Show each line in the listing below that contains the word "will".

Input: Begin

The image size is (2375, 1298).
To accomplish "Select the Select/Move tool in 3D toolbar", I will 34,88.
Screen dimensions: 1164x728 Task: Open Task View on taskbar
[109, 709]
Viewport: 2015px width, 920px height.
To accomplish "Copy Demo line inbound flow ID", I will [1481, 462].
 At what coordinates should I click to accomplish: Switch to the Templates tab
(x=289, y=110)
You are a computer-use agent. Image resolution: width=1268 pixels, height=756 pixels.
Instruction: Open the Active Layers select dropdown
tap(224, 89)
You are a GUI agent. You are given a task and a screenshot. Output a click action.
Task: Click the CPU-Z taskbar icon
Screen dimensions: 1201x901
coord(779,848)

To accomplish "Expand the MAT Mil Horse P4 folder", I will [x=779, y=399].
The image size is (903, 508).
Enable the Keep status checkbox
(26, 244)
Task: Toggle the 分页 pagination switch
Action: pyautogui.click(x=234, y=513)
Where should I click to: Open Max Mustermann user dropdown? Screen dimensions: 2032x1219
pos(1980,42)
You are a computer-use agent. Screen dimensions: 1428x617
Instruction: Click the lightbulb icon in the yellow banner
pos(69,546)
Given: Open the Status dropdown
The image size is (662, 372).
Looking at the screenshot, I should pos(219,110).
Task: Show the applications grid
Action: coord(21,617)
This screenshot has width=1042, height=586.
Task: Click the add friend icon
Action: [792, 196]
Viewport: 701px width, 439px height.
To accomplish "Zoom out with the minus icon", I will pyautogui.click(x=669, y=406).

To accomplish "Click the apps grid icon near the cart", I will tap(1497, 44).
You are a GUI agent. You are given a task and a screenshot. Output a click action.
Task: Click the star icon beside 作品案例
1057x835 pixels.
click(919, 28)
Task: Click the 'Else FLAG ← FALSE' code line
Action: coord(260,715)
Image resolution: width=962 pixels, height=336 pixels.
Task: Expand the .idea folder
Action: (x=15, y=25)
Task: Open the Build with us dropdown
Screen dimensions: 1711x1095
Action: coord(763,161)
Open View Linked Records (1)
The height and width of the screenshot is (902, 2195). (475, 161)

Input: End

• Exercise answer
To accomplish "Select the Select/Move tool in 3D toolbar", I will 34,88.
To accomplish "Copy Demo line inbound flow ID", I will [1481, 462].
To accomplish "Expand the MAT Mil Horse P4 folder", I will [x=779, y=399].
To accomplish "Zoom out with the minus icon", I will pyautogui.click(x=669, y=406).
To accomplish "Click the apps grid icon near the cart", I will tap(1497, 44).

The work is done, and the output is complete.